Monday 23rd July
We left Muros at 09.45
in sunshine and a gentle NW F3, poled out genoa, set the mizzen and full main.
As we turned SE to round Cape Corrubedo guess what, dolphins around the boat
again! Only a few this time and they didn’t stay for long but always a welcome
sight.
An interesting observation on these coastal passages is that
with changing winds, gusts around the headlands, plus the swell ‘Arry sometimes
has difficulty keeping up. We have resorted to the old electric Autohelm on
these occasions. I hope this keeps working until we can get the tiller pilot
working with ‘Arry’s tiller.
A gentle sail past the Isla Salvora and into the Ria de
Arosa. As we rounded the island the evening breeze kicked in and we had a very
fast sail all the way to the anchorage off the beach in Ribeira. Once again we
had some of the big dolphins near the boat as we were deciding where to anchor.
The bay with our anchorage near the other yacht
Ribeira gets a bad press in the pilot book and Lonely Planet,
however we cannot comment as we didn’t go ashore but the anchorage at the
eastern end of the beach was beautiful. A backdrop of beach, sand dunes, a
campsite among the trees, a mini island sheltering you from the east and inside
a small offshore reef was in marked contrast to the commercial port at the other
end of the bay (where the marina was).
View from the cockpit with local visitors
We thought we might have another swim as it was quite warm,
but the water was much colder than in Ria de Muros. The beach below the
campsite was full of people, but not that many swimming but it may be warmer in
the shallows – although 30m from the beach we were only in 5m of water!
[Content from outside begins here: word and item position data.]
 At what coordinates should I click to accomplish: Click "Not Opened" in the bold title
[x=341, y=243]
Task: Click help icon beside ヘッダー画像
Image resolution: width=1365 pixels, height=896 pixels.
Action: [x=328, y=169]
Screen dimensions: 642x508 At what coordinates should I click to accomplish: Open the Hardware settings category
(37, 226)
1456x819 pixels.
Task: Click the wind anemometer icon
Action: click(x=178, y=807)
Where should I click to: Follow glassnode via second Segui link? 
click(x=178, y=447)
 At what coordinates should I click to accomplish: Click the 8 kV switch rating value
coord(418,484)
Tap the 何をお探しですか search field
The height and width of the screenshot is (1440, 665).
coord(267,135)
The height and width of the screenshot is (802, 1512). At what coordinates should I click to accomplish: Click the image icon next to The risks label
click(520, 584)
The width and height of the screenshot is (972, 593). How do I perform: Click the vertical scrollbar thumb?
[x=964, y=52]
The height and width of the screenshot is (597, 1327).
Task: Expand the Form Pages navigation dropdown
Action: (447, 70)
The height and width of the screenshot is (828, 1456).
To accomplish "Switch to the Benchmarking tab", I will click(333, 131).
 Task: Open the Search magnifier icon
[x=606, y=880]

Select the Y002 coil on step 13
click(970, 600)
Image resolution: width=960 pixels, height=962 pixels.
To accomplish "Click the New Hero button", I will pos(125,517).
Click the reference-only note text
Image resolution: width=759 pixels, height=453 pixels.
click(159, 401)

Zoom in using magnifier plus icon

So we
had a pleasant evening watching all the activity on the beach which stretched
all round the bay.
Tuesday 24th July
We awoke to thick fog! 30m from the beach and we couldn’t see
it! The swell had picked up and we were bouncing around as though we were at
sea. So our planned dingy ride ashore was abandoned.
Still we only had a
short distance to go to our destination today. Vilagarcia marina is our
destination to collect our package, a journey of about 12 miles so we will wait
until the fog clears. Fortunately the fog was starting to clear by lunchtime so
we set off. There was even enough wind to sail all the way.
Isla Rua
Sailing up the ria we cannot help notice the huge numbers of
mussel rafts, this is mussel farming on an industrial scale. A pity we don’t
have better visibility as this looks a really interesting ria with many islands
and some interesting pilotage among the mussel rafts, islets and rocks! With
many places to visit you could spend a week or more here (as long as you don’t
mind mussel rafts wherever you look). This Ria is about twice the size of the
Solent with many anchorages, harbours and towns to visit.
Mussel boat
The Package
This has been alluded to for some time so we must now explain.
For the mariners reading this you will know that getting weather forecasts is
very important, for the unknowing, trust me, we sailors worry about the weather
more than anything.
Before we set off the big debate was how we were going to
get weather forecasts when at sea. In harbour it is easy, there is often the
web or it is posted by the harbour office. At sea it is a different matter.
On the last boat we had a piece of kit called a Navtex
receiver. This is left switched on and receives the weather and navigation
warnings broadcast by the various coastal stations around the world. You just
programme in the stations local to where you are and it stores these messages
for you to read at your convenience. This boat didn’t have Navtex and I was
persuaded that the Navtex function could be covered by a short wave radio
connected to a laptop PC. Not so easy as
the computer has to be on when the stations are broadcasting and the radio has
to be on and tuned in, plus on a bouncing boat a laptop is not easy to secure.
We have abandoned this approach and purchased from MESL in
Bristol, UK a Navtex receiver. This was shipped to the marina in Vilagarcia. It
was not there on arrival but was delivered later in the afternoon and brought
round to the boat by the marina manager after we returned from a walk around
the town. It is now fitted and working so gives us another level of confidence
in our weather forecasts.
Marina entrance
The town of Villagarcia is mostly modern but with a few
interesting old buildings here and there. For shopping it would be excellent
with pleasantly laid out pedestrianised streets and a big shopping centre.
There is a good chandlery at the marina, wifi, no laundry
but a nice upstairs cafe serving especially large measures of Larios, Spanish
gin. Along the harbourside are several bars and restaurants and a cinema.
Madagascar 3 in Spanish would probably have been quite entertaining after the
gin.
View from the bar!
The next day was very foggy again, so Richard fitted the
Navtex and I spent nearly all day doing pictures and the blog.
Tomorrow we are off to the Ria de Pontevedra intending to anchor at Combarro which is an old town famous for it's horreos and Pontevedra highly recommended by various sources.
Tomorrow we are off to the Ria de Pontevedra intending to anchor at Combarro which is an old town famous for it's horreos and Pontevedra highly recommended by various sources.